* Set of tasks:
• A. Translate this sentence from the passage about Jerry Fraser into Spanish: "Jerry has had a very interesting life."
• B. In the passage about Jerry Fraser, where did Jerry study Geology?
• C. Carry the passage about Jerry Fraser forward, writing on from its last sentence.

--- Passage for review Enclosed Below ---

Oyster Shucker extraordinaire is how you would describe Jerry Fraser who came to our meeting this morning to show us how easy it is to shuck oysters.
Jerry has had a very interesting life.  He grew up in Peru, and then went on to study Geology in Tampa, Florida.  While studying there he became fascinated with the art of shucking oysters and ended up shucking oysters in a bar there during his last 2 years at university - which provided him with free food and drinks.  He did spend a bit of time working in Geology back in Peru, but an opportunity to head to London saw him get back into the Oyster shucking while there.  He met his wife, Fiona, while in London, and moved with her to Perth, where they has been for over 20 years.

--- End of Enclosed Passage for review ---
--- Extracted material Enclosed Below ---

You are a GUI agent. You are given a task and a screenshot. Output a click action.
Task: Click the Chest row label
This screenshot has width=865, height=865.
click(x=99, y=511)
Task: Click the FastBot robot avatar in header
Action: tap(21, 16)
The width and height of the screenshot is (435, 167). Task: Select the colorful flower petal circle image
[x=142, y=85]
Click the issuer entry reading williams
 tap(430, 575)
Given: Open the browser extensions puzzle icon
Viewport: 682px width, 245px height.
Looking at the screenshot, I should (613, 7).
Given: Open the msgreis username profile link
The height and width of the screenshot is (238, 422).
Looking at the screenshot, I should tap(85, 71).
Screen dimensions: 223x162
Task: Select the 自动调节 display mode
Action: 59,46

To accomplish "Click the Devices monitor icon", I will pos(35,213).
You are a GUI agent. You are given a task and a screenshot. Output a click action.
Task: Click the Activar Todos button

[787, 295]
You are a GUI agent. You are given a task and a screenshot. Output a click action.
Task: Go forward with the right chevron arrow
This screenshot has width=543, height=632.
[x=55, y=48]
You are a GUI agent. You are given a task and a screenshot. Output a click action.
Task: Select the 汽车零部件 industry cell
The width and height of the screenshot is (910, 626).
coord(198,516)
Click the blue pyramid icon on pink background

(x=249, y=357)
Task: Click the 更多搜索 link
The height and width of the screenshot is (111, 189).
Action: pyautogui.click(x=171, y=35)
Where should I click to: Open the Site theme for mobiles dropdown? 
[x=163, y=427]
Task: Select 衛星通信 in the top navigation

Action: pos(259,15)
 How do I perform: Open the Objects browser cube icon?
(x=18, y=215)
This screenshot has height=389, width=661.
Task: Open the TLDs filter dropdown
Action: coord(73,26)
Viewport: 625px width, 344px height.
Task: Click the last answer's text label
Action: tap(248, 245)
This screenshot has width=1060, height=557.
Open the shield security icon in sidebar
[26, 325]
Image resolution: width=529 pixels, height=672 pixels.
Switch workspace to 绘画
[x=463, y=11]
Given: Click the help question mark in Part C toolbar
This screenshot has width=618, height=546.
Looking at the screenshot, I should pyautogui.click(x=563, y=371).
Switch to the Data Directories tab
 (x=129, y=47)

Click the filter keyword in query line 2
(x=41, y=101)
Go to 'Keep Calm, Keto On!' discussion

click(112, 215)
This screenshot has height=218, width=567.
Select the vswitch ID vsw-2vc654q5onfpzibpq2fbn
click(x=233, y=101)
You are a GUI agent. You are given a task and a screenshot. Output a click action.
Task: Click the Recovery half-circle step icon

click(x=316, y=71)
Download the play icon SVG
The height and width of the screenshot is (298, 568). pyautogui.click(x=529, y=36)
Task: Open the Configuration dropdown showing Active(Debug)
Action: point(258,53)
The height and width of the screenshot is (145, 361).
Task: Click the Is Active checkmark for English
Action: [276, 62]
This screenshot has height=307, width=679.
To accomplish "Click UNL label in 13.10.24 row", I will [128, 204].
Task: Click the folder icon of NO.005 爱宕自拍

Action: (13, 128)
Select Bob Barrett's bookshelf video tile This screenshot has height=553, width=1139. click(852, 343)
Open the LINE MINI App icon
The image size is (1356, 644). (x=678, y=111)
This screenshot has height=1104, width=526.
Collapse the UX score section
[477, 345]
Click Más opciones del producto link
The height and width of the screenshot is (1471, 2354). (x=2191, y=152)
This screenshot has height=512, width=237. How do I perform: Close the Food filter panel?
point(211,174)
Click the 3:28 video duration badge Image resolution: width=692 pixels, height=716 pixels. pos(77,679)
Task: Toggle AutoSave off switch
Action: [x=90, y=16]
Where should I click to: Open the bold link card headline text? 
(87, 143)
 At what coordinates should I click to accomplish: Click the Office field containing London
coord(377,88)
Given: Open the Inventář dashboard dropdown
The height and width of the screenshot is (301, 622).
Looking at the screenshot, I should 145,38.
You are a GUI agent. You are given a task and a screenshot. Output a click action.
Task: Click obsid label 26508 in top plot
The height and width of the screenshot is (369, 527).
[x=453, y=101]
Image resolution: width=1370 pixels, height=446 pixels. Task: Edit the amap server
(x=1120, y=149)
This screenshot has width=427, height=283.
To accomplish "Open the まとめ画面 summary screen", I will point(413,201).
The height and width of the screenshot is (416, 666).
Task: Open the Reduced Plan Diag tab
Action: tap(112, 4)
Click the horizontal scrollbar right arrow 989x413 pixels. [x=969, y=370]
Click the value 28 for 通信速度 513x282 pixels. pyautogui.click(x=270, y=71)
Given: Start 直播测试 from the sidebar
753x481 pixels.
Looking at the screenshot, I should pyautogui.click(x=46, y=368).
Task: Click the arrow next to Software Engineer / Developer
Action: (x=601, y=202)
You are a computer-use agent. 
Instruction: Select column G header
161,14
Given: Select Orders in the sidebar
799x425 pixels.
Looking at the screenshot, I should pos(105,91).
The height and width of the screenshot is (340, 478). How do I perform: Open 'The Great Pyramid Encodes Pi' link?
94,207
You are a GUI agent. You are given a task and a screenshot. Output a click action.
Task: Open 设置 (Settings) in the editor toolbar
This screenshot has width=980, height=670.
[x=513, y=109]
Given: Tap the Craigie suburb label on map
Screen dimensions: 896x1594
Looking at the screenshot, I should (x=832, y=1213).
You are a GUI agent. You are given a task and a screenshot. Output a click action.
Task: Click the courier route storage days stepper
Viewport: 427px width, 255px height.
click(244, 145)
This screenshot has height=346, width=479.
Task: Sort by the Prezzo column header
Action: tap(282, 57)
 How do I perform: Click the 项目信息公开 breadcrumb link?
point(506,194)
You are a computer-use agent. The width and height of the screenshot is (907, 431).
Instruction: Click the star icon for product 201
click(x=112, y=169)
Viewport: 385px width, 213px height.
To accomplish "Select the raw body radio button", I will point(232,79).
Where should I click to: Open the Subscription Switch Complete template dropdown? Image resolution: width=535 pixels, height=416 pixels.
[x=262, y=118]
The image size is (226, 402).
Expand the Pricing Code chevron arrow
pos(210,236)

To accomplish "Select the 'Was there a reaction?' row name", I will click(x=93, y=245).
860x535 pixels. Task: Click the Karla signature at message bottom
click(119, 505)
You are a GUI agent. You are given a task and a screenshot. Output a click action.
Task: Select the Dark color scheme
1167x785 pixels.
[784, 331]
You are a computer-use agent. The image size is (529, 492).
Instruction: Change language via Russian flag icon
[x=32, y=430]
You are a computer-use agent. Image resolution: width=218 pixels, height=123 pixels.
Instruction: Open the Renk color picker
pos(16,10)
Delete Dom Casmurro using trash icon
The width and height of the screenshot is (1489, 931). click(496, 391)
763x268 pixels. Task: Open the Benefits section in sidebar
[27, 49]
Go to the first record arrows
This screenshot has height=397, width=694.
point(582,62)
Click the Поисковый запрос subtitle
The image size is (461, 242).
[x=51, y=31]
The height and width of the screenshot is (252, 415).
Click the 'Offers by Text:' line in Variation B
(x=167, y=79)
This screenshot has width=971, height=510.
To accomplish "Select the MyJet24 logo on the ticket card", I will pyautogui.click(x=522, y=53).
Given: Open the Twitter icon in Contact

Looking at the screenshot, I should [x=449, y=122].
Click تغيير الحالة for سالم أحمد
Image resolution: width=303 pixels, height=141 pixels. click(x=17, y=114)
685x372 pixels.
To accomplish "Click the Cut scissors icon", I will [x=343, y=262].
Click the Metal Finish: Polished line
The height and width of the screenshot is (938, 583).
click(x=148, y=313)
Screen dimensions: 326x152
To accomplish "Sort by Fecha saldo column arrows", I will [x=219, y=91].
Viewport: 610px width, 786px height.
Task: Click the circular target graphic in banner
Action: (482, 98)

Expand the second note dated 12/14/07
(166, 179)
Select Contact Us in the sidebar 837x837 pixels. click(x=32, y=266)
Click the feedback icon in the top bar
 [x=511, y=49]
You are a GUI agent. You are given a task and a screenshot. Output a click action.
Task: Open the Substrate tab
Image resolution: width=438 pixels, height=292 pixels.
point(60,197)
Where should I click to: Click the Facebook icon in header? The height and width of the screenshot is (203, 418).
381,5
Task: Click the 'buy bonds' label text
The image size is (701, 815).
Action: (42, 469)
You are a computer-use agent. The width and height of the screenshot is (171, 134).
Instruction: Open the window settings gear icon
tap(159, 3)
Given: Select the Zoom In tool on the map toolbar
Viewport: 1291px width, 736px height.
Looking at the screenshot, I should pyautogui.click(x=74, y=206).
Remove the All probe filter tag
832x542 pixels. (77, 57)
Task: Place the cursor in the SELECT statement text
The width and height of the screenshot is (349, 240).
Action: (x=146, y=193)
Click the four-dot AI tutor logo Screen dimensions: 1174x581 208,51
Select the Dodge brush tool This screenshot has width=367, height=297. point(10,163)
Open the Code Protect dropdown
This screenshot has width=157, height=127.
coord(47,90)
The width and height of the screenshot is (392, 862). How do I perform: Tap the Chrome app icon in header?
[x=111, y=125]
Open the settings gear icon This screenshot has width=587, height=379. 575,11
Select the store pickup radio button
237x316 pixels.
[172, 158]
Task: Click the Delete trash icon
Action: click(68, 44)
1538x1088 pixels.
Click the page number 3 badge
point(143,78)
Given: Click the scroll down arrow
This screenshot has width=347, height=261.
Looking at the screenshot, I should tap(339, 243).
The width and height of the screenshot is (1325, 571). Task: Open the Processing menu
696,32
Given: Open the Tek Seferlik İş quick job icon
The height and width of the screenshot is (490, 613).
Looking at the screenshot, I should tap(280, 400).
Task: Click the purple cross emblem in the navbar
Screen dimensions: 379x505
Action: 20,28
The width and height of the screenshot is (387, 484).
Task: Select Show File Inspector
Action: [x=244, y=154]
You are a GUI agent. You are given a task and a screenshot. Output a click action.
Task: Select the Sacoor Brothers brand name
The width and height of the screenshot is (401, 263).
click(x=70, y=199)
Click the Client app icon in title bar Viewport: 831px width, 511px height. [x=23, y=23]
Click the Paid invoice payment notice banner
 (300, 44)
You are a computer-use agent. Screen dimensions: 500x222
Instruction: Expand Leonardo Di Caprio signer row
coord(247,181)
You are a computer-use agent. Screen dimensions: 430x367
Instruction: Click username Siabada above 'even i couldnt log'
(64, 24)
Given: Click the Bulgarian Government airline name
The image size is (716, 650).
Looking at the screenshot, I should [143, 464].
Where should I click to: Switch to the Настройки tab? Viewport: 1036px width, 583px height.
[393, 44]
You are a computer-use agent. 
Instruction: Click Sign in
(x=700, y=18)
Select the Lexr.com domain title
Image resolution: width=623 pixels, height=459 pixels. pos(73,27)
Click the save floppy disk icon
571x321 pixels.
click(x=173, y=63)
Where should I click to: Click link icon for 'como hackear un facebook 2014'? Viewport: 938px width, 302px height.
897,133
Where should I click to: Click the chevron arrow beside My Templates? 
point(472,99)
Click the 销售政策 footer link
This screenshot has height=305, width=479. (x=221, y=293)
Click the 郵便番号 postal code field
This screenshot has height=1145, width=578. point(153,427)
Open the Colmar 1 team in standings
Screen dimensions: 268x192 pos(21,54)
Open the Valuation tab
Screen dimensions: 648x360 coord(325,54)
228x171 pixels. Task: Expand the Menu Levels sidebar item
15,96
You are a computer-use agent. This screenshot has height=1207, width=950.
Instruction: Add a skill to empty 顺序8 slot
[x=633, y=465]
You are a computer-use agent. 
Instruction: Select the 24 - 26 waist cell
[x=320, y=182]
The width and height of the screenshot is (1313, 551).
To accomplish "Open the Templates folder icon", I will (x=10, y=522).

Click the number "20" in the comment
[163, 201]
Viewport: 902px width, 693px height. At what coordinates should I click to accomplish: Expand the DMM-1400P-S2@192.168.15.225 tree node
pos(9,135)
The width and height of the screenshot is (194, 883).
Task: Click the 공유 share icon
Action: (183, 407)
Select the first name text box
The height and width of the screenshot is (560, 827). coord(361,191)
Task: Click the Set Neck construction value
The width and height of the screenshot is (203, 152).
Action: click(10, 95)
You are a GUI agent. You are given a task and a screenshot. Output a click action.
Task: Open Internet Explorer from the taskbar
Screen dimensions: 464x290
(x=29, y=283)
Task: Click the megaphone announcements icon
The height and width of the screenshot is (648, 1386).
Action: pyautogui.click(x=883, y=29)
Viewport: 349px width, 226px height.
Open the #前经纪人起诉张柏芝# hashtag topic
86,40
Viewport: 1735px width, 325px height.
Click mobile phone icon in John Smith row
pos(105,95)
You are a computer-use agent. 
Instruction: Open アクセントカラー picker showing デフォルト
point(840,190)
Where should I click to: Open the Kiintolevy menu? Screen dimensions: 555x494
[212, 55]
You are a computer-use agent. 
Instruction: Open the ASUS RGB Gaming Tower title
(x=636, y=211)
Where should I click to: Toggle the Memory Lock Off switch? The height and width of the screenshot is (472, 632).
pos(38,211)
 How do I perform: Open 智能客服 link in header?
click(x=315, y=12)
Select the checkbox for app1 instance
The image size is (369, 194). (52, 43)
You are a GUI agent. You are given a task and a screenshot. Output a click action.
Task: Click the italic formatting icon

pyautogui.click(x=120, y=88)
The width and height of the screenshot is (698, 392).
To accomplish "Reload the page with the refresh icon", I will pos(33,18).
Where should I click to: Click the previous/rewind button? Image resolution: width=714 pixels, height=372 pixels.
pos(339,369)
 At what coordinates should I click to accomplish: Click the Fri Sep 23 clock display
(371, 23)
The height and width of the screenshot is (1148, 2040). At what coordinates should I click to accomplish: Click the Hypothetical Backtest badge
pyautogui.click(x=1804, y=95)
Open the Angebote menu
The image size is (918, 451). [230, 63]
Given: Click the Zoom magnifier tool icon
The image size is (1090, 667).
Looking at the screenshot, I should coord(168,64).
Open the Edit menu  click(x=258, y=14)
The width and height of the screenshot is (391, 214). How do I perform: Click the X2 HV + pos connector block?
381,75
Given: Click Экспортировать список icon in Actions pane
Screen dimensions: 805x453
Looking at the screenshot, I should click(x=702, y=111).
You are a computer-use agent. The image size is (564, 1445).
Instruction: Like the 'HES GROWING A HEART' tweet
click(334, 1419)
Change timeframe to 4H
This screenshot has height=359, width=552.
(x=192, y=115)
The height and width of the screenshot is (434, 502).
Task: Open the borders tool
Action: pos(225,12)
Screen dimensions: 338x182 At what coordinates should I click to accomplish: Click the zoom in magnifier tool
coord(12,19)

--- End of Enclosed Extracted material ---

* Responses to the exercise:
• A. Jerry ha tenido una vida muy interesante.

• B. In Tampa, Florida.

• C.
He has worked for a number of oyster bars, locally and overseas; and is currently freelancing and working at 11 venues shucking oysters for patrons.  Jerry says his top 3 picks for the best oysters are some from Northern Ireland; some from Canada and some produced in Tasmania.  Oyster shucking is all about entertaining the customers whilst shucking the oysters.  He only uses live oysters, never frozen or processed.  He gets the product flown in 3 times a week so he can showcase fresh produce.  Every oyster is different and fresh is best.
At this morning's meeting we were shown how to open 2 different species - the rock oysters from Sydney area; and the pacific oysters grown in Smoky Bay, South Australia.  Rock oysters are indigenous to Australia; whereas the pacific oysters are from Japan.  They were introduced into Australia because the demand for the rock oysters far outweighed the supply.  There are hundreds of oyster farms on the NSW coastline.  The oyster farm in Albany, recently purchased by Twiggy Forrest, is being redeveloped and will be providing rock oysters once it has been re-opened in a few month's time. 
Jerry told us that the key to opening the top lid of the oyster is all about technique, not at all about strength and needs to be done through the 'hinge' of the shell.  The best way to eat the oysters is straight off the shell, with a dash of lemon or lime juice or a vinaigrette.  He handles over 6,000 oysters a week and says that oysters are a super food as they are high in protein, low in fat and high in zinc.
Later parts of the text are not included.